林邑抬头望了望思竹帮大门,口中却道:“在下还是头回来到岭南,我见老帮主这府邸建的颇有特色,不知小哥可否先带我们一观?”

    四人中除了林邑,其余三人都已来过思竹帮,他这要求提的不免有些古怪,不过吴府下人仍是一口应下。几人便在府内款步慢行,转目间都觉这座府邸建的恢弘,府内各处皆显岭南风情,只有南边一座小院是中原建制,林邑见之挑眉问道:“这南院作何用处,为何与别处不同?”

    下人道:“此乃我家夫人礼佛之处,夫人长年吃斋念佛,老爷本欲在府内设座佛堂,夫人却道礼佛贵在心诚,便只辟了南院一处供养菩萨。”

    “哦?不知供奉的是哪位菩萨?”

    下人一愣,回道:“这……小的却是不知,南院向来只接待贵客,往日里也只有老爷夫人能进。”

    林邑微微颔首,心中正暗自思量,却听一旁杨闲泠突然道:“……奉的应当是释尊胁士普贤菩萨。吴老夫人是城中诸寺的香客,时常邀请高僧住持来家中讲经,小妹亦来过几回。”

    林邑双眼一扫,在杨闲泠脸上稍作停留,口中状作不经意道:“听小杨姑娘之言,似与吴夫人相熟?不想姑娘年纪轻轻,却是常修佛慧,在下反是不如也。”

    杨闲泠听他夸奖,面上微红、刚欲作答,却听自家兄长驳道:“小姑娘家家,懂得甚么佛经,不过是凑些热闹,林公子莫听她瞎说。”

    杨小姑娘面有不忿,却被她兄长瞪了一眼,一时也不敢多话。姚、林二人见状,都知杨一霸有所隐瞒,心中也带了几分防备。几人在府内闲逛了许久,吴府下人面露难色,只想快些将他们带去后院,却总被林邑打断,这人似乎兴致奇高,偏要将这偌大吴府逛个明白。

    就在此时,只听远处传来一道熟悉男声:“姚大哥、林公子,你们怎的还在前院?”

    这人步履匆匆,快步走到几人跟前,见了杨家兄妹又惊道:“今日是甚么日子,竟连杨叔和闲泠妹妹也来了!”

    吴青说话耿直,杨一霸听了也不当回事,只是大声笑道:“吴帮主近来身子可好,总不会见我来了,又要张嘴挑刺?”

    吴青挠了挠头,他双眼时不时瞥向林邑,但想起那人所言,心中又有些打怵,听杨一霸问话才回道:“杨叔哪里的话,从前都是误会,家父非是小肚鸡肠之人。既然您和闲泠妹妹都来了,今夜定是热闹非常,几位还请随我前来!”

    他比了比手,几人也不客气,只跟在他身后。可吴青却是边走边回头,他心中还是有所不甘,还当林邑对他有甚么误会,总想找个机会解释一番。谁知他几番回头,都见林邑面色如常,好似从未见过自己,反倒是姚川见他频频回头,双眼一冷,竟朝自己瞪了几眼。

    吴青心中一抖,总觉姚大哥眼神中透出杀气,一时也不敢再看。

    几人便这么心思各异地走了一路,连一向多话的杨一霸也一言不发,待到行至后院时吴雕龙前来相迎,才打破这诡异的平静,只听他道:“姚兄弟!青儿说你白日便至,怎的这般时辰才到?”

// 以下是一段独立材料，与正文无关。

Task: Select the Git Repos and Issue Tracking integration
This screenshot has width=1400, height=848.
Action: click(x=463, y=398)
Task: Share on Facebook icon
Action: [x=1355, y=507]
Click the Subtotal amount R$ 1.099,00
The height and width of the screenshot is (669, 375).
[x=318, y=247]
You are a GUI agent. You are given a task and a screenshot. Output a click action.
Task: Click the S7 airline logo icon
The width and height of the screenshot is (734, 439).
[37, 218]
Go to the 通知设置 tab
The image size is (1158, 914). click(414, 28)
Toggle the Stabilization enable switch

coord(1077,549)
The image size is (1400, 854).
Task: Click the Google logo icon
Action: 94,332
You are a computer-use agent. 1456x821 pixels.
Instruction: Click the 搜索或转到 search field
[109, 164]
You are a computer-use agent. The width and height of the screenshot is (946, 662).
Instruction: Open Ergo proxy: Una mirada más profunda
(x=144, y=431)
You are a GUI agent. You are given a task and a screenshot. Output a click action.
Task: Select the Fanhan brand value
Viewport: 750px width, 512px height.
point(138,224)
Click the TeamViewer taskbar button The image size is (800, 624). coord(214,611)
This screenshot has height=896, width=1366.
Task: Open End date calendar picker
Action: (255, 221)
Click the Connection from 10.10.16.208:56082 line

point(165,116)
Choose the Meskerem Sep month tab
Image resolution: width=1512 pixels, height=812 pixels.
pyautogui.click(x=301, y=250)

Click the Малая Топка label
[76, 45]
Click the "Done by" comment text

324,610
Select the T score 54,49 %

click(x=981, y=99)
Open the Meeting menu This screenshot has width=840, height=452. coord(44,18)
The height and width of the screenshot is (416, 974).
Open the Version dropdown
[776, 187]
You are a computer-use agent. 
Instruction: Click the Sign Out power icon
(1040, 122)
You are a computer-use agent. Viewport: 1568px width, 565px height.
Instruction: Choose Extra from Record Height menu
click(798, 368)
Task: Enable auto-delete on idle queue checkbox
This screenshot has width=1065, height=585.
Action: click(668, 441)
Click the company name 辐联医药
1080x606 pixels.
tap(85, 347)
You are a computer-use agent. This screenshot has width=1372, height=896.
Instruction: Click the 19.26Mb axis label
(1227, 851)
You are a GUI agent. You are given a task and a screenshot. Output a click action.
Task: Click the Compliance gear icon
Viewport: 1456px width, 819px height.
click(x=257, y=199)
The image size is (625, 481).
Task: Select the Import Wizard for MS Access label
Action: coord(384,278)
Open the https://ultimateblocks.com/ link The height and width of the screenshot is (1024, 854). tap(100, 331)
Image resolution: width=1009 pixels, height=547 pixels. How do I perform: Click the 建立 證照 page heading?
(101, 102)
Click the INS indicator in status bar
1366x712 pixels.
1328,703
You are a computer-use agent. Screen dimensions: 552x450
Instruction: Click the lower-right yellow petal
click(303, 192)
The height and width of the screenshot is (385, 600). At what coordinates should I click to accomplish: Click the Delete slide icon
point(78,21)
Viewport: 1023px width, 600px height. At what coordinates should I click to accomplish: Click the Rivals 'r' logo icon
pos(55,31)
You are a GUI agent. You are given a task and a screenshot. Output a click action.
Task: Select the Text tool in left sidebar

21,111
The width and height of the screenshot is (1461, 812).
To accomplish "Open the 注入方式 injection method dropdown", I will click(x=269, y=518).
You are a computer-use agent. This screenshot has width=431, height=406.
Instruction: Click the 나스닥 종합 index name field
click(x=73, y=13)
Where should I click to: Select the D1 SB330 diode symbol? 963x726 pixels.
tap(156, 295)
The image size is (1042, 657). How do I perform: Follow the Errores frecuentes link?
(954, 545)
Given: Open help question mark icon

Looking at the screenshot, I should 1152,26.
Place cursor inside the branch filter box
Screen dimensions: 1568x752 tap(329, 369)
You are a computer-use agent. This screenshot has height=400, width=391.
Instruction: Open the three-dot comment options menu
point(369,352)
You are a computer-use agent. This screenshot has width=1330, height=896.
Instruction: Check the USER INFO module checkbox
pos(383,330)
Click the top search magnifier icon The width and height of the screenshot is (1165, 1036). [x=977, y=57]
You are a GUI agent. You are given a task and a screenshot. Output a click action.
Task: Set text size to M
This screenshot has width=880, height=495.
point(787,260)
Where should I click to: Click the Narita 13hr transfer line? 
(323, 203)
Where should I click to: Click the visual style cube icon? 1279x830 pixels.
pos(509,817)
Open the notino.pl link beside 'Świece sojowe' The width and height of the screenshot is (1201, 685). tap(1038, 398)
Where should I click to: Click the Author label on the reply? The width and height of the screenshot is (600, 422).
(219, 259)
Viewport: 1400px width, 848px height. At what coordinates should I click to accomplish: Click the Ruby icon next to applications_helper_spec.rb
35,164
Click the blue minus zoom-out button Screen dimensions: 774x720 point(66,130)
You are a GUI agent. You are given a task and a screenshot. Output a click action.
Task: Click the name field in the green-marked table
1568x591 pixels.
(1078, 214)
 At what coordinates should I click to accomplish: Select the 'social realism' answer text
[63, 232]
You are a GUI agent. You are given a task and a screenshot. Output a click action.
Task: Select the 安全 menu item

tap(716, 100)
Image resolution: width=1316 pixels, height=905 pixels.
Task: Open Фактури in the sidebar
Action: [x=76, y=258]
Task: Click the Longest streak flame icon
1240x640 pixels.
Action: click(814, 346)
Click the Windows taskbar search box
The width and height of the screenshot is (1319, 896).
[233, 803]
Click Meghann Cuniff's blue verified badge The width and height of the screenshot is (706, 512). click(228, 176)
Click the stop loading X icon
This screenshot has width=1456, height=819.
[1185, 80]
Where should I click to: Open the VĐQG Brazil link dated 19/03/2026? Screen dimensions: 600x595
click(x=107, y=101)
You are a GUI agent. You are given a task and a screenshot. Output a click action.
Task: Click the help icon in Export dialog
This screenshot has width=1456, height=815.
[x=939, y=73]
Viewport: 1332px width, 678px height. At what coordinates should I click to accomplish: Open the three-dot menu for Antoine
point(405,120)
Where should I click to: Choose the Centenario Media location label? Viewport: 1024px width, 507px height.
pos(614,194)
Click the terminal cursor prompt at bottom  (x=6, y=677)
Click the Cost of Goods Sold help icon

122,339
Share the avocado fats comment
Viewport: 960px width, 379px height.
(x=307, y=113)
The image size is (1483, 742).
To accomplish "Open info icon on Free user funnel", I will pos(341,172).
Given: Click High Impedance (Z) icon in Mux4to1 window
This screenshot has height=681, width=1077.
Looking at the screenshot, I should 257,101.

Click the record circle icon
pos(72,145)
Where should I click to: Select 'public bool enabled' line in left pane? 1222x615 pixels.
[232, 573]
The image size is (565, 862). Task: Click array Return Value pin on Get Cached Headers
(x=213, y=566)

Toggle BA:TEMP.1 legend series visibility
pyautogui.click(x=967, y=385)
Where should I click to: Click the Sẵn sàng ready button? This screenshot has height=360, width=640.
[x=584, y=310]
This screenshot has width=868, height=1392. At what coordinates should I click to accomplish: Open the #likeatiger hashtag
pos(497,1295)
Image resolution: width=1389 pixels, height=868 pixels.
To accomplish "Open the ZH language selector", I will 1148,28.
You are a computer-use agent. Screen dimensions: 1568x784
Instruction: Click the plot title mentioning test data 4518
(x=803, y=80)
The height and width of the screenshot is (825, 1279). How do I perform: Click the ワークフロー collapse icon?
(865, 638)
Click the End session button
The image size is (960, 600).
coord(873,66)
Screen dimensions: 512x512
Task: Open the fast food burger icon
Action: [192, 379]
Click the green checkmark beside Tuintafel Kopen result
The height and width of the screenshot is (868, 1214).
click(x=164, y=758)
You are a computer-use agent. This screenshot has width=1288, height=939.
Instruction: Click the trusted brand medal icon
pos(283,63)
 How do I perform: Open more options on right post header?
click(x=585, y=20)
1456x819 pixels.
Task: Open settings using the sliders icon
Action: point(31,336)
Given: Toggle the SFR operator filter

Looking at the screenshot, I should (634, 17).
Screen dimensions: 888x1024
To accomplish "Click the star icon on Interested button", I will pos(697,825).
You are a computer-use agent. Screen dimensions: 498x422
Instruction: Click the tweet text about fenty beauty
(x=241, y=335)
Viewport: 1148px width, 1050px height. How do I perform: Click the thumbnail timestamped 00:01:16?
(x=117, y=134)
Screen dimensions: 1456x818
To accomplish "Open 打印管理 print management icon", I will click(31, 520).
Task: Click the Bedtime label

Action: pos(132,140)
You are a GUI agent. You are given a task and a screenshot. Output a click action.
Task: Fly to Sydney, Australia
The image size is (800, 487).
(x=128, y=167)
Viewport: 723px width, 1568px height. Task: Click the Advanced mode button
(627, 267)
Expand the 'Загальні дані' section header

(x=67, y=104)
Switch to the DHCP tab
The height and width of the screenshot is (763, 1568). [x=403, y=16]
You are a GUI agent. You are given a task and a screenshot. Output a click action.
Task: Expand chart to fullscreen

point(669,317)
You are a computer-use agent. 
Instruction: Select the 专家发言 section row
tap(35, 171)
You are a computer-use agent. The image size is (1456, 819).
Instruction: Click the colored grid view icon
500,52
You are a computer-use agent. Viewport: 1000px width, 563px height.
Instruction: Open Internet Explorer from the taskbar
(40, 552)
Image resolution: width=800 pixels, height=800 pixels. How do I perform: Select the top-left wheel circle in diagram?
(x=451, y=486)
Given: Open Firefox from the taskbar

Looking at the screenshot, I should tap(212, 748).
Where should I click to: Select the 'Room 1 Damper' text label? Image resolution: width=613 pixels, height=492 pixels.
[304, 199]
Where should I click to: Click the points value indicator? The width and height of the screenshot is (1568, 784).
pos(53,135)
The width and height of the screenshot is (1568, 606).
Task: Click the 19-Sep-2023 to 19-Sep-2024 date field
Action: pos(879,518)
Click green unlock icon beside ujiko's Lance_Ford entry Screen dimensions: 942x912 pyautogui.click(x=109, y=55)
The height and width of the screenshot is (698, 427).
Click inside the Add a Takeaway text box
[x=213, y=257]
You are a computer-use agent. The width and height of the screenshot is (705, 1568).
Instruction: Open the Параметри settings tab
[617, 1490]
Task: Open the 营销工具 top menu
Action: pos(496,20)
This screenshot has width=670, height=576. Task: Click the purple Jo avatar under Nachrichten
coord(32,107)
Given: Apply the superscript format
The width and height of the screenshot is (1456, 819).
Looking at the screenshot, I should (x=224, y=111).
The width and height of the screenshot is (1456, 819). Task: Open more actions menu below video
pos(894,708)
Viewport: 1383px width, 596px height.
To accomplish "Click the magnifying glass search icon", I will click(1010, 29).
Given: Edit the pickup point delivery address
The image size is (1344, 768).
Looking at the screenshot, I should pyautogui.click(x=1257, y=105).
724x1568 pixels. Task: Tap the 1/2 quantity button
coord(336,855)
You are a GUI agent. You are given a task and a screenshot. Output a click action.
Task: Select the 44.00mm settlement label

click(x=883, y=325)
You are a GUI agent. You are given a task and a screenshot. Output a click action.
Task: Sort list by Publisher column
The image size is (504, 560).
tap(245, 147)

    林邑抬头一看,只见一中年汉子朝他们几人快步走来,这人身量中等、腰膀却粗,定是常年练武所致,林邑又转脸看了看吴青,见这人也是双膀略大,只不过年岁较轻,不如他老爹显眼。他心中明了,暗道:看来思竹帮所擅的乃是棍棒一类的兵器……难不成他家连武器也是绿竹,这倒也奇妙。

    姚川抱拳朝吴帮主回道:“路上有些耽搁,老帮主久等了。”

    吴雕龙拍了拍姚川肩膀,大笑道:“这就是姚兄弟见外了,呦——杨老头儿怎的也来了,还把闲泠也带来?”

    杨一霸哼道:“可不是听闲泠说吴老头儿你躲在府内许久不出,我当是你年事已高、走不动路,特意来瞧瞧你死了没有!”